Ele me fazia rir com seu humor seco, e eu admirava sua confiança tranquila. Ele nunca foi arrogante nem se gabava. Tyler era simplesmente estável e confiante, como um porto seguro em meio à tempestade.
Pelo menos era o que eu pensava. Mais tarde, percebi que sua calma não era confiança, mas covardia.
O nosso primeiro Natal juntos foi como eu sonhava. Velas tremeluzentes, música suave tocando, neve cobrindo as janelas. Nós abrimos os presentes um por um, deixando fitas e laços espalhados pelo chão. E então eu vi aquilo.

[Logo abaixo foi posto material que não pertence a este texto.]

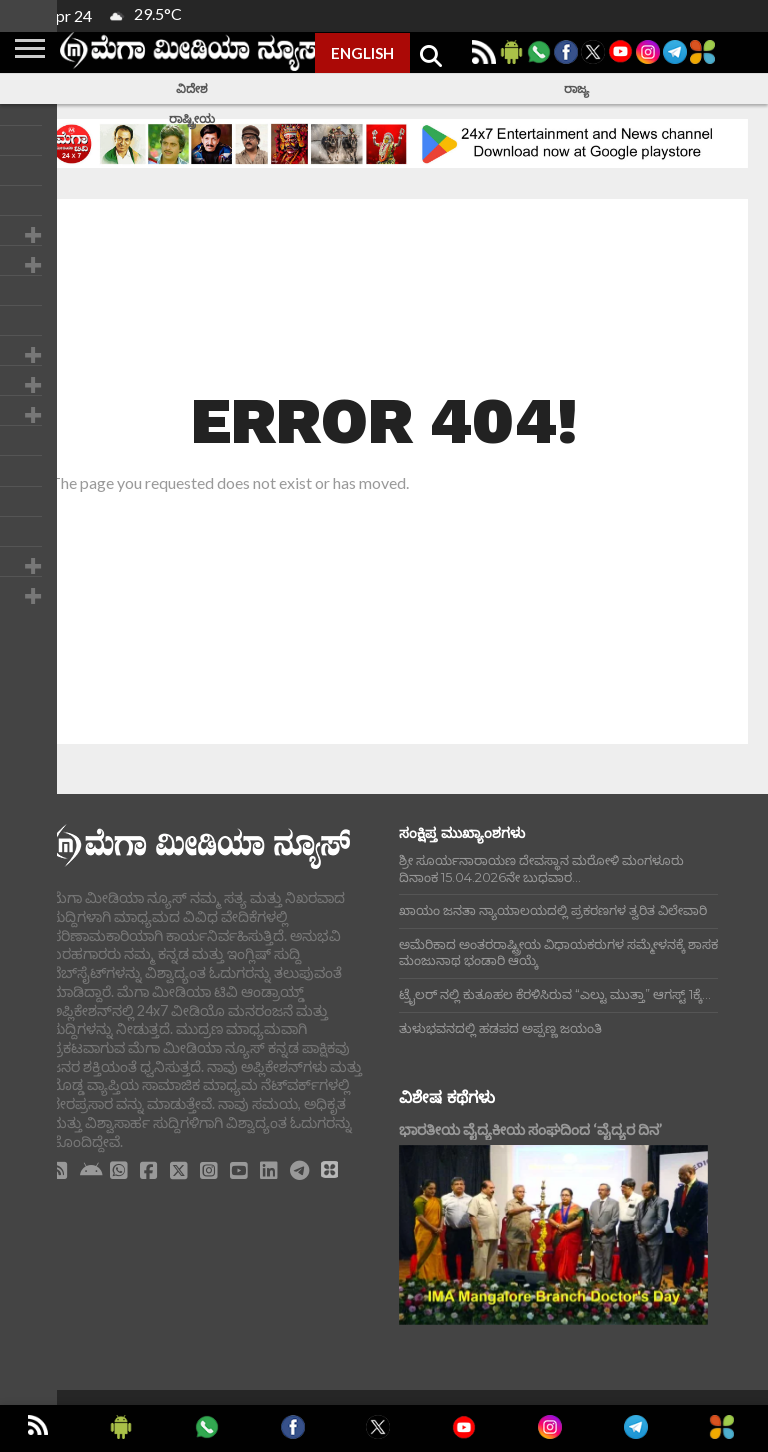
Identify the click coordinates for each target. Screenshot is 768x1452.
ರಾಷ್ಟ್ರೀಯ (192, 118)
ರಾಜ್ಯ (576, 88)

Sob a árvora, restava um único presente: uma caixinha pequena, cuidadosamente embrulhada, com um laço ligeiramente achatado.
«O?» eu disse, inclinando a cabeça. «Isso também é para mim?»
Tyler levantou os olhos do suéter que eu acabara de lhe dar e balançou a cabeça. «Não, isso… isso é algo da minha primeira paixão. Ela me deu antes de nos separarmos.» Ele deu de ombros, como se não fosse nada. «Todos os anos eu coloco debaixo da árvore, mas nunca abri.»
Eu pisquei. «O quê?»
Ele nem sequer levantou os olhos. Apenas colocou a camisola no colo. «Nada de especial. É apenas uma lembrança de uma pessoa que já significou muito para mim.»
Senti uma dor na nuca. «Porque é que não o abriste?»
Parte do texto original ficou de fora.